The study was just published in the British Medical Journal of Sports Medicine.
The authors wrote that half to 80 percent of the athletes competing at a Rome swimming competition had sores on their fingers from pulling on the bodysuits, and more than half had bruises on their legs caused by the very process of putting on the suits, which takes half an hour or more. The bruises resulted from pulling the thin fabric over their limbs without tearing it, as the suits cost hundreds of dollars apiece.
MELABEV HONORS JERUSALEM POSTJerusalem Post editor-in-chief David Horovitz has accepted on behalf of the newspaper the top award of the Friends of Melabev organization for promoting greater public awareness of the plight of Alzheimer's patients.

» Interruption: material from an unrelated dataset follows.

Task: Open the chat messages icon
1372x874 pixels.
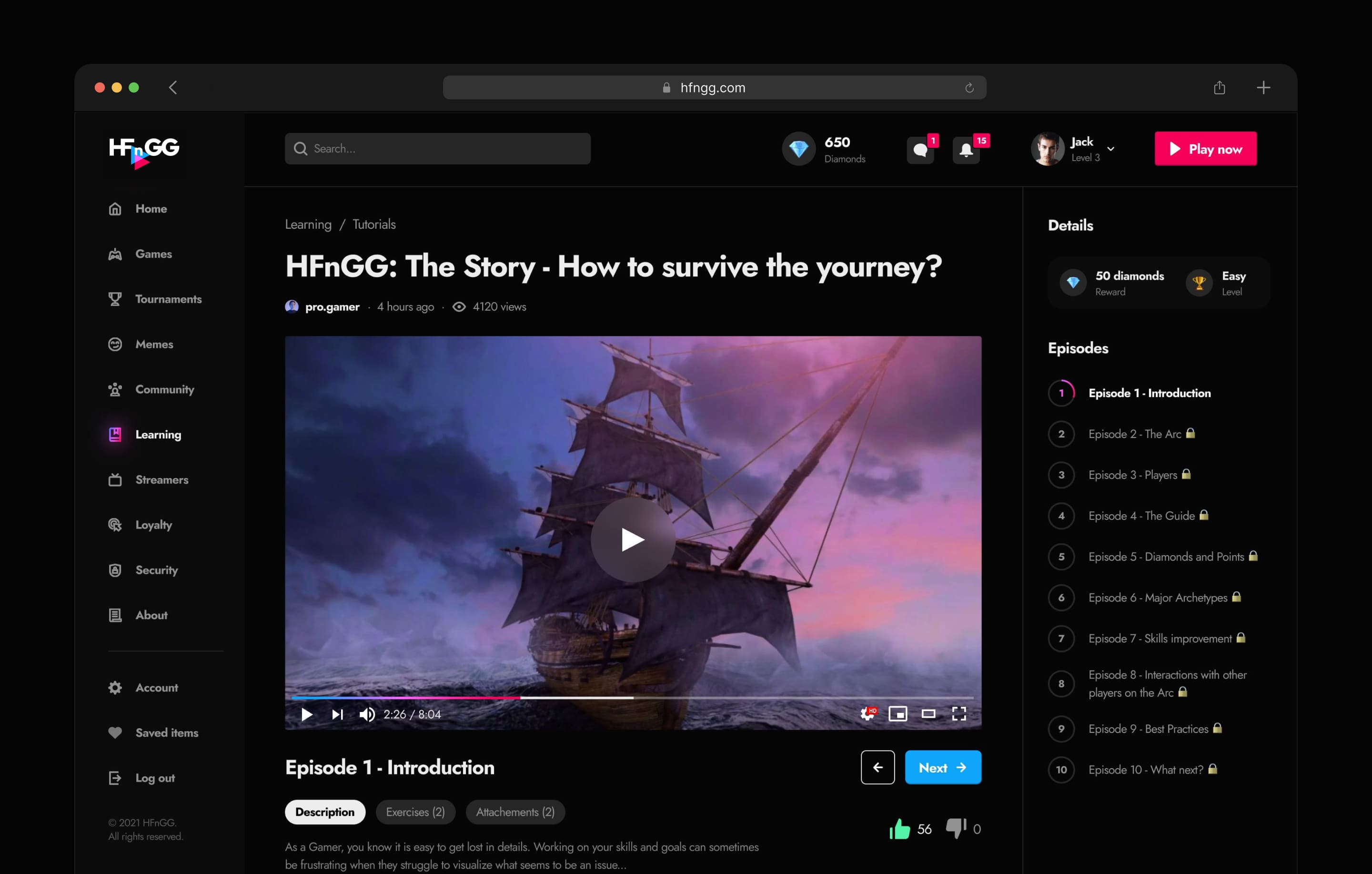Action: coord(920,150)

Melabev, a non-profit leader in Alzheimer's care in the country, operates a network of day centers in Jerusalem and Beit Shemesh, plus home care programs that bring the activities of Melabev directly to the client and his or her family. Melabev also operates an assessment clinic at Jerusalem's Shaare Zedek Medical Center.
KICK THE SALT HABIT
Consuming less salt can mean fewer mourning families. Reducing your consumption of salt to five grams or less per day can bring down the risk of stroke by 23 percent, and that of cardiovascular disease by 17%. A meta-analysis by Prof. Pasquale Strazzullo of the University of Naples, and Prof. Francesco Cappuccio at the University of Warwick, UK of studies encompassing over 170,000 people has just been published by the British Medical Journal (BMJ).

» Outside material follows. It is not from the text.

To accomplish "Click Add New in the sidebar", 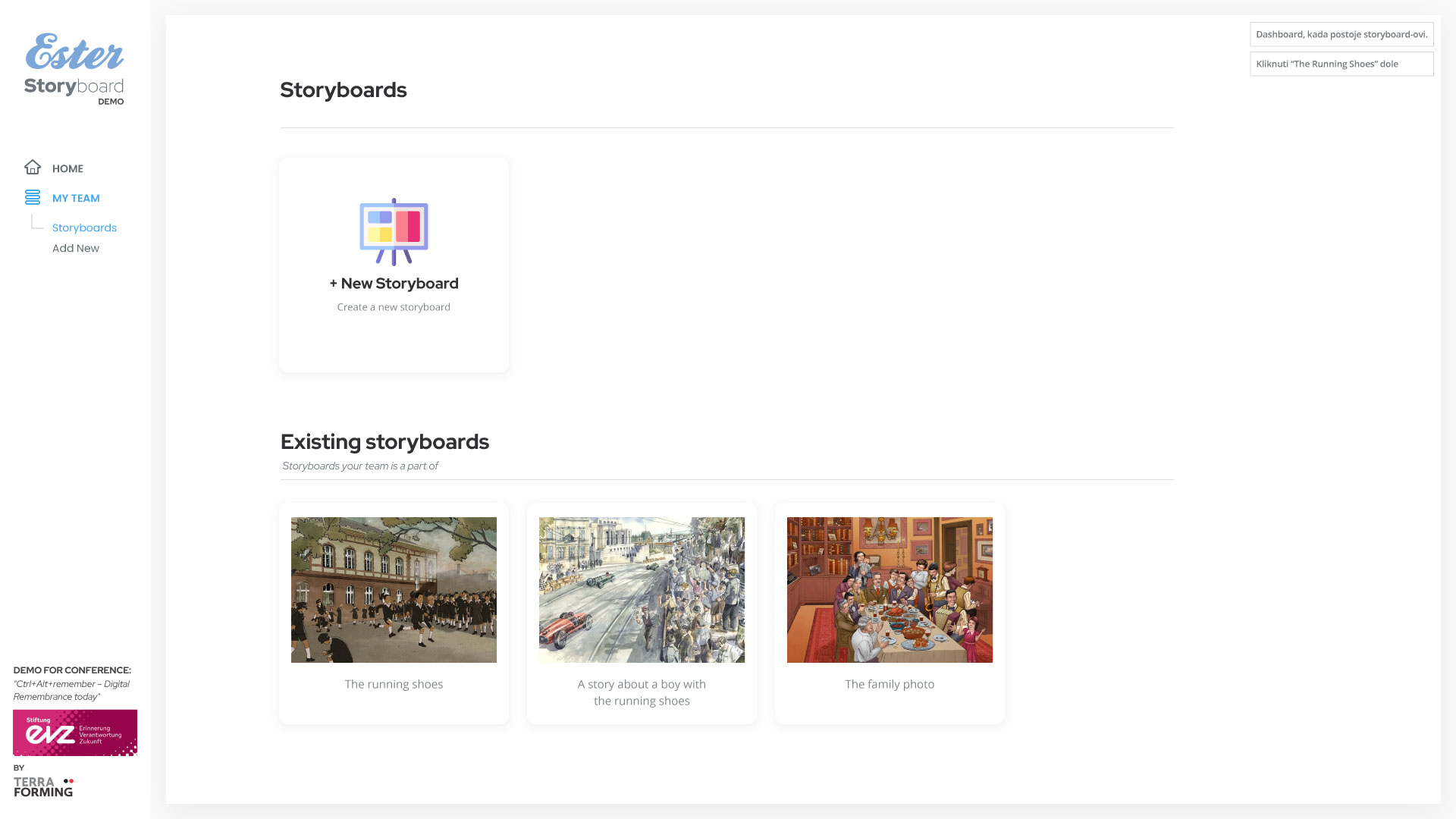I will 76,248.
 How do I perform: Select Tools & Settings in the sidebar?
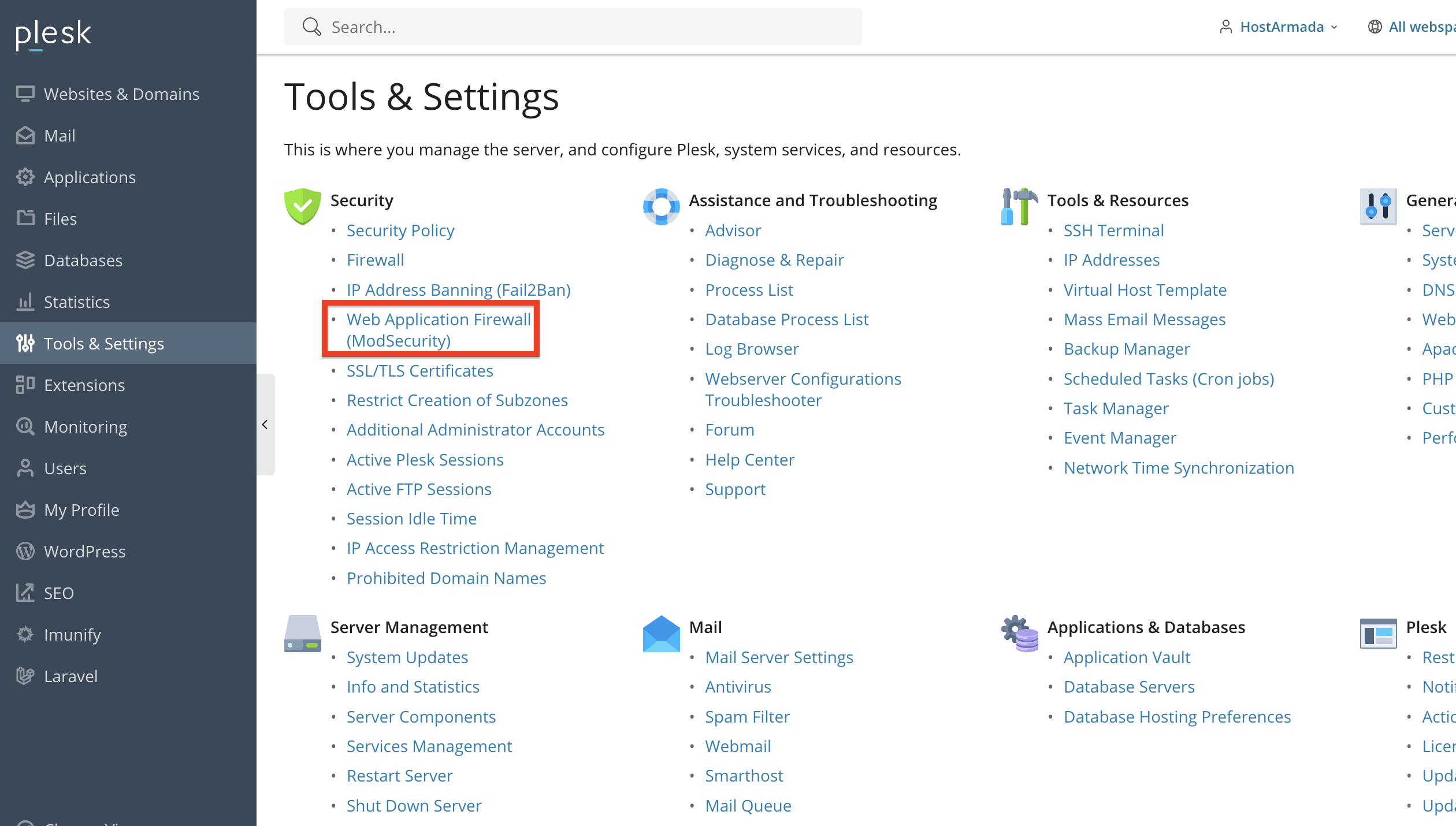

Based on these results, the authors estimate that reducing daily salt intake by this much could avert 1.25 million deaths from stroke and almost three million deaths from cardiovascular disease each year. The link between high salt intake and high blood pressure is well-established, and it has been suggested that a population-wide reduction in salt intake has the potential to substantially reduce the levels of cardiovascular disease. Now it is proven.
The World Health Organization has recommended a daily salt-consumption level of about one teaspoon, yet dietary salt intake in most Western countries is about double that, and much higher in many Eastern European countries. One must take into consideration not only how much salt one adds to food, but the large amount of salt already in processed and canned foods.

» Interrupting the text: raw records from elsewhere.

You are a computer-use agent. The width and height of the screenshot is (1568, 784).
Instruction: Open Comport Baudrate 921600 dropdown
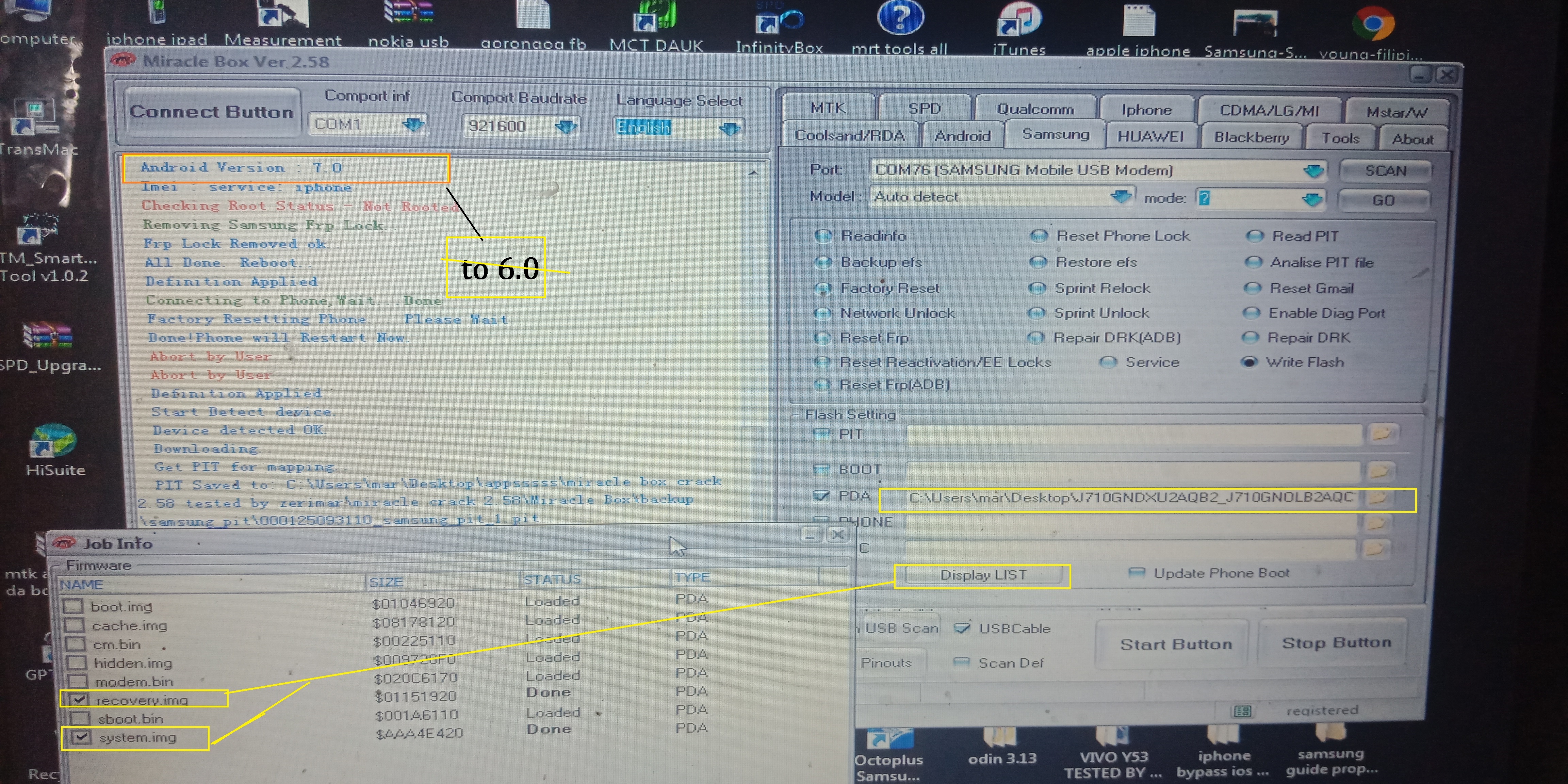(566, 127)
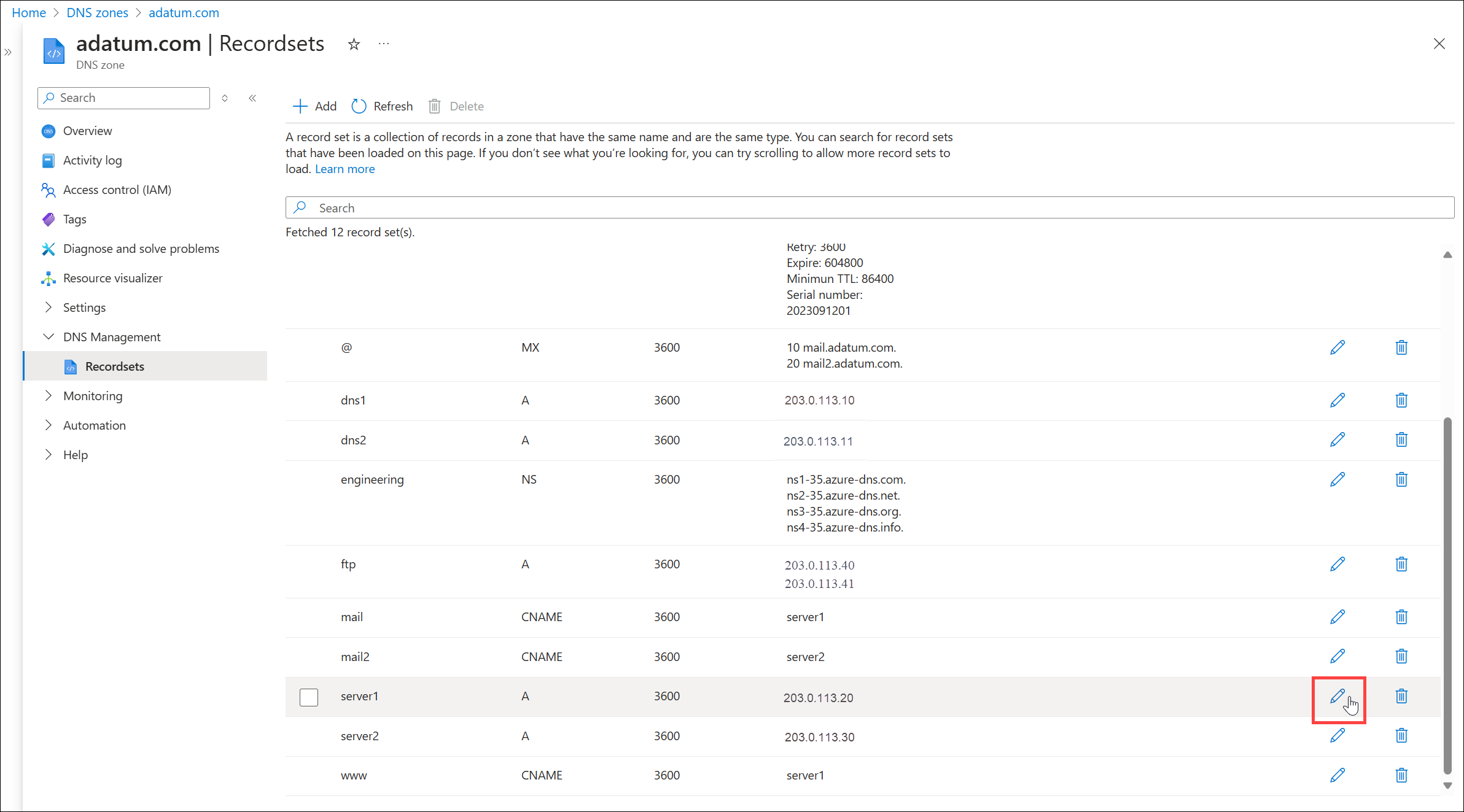The height and width of the screenshot is (812, 1464).
Task: Click the edit pencil for server1 record
Action: (x=1337, y=696)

ISRAELI MINI-SLEEP LAB CITED
An Israeli-developed "miniature sleep lab" worn on the wrist and one finger to diagnose and identify the source of sleep problems has been named one of the 10 best medical innovations for 2010 by the Cleveland Clinic, one of the best-known medical facilities in the world. The device, produced and marketed by the Itamar Medical Company, enables people with sleep problems to spend the night in their own beds rather than a sleep lab, and bring the data collected in for interpretation. The results are usually more accurate because people are used to sleeping in their own homes. The patented, self-contained device, called Watch-PAT 100, poses no risk to the patient. Operated with a single button, the device records and stores data on removable media.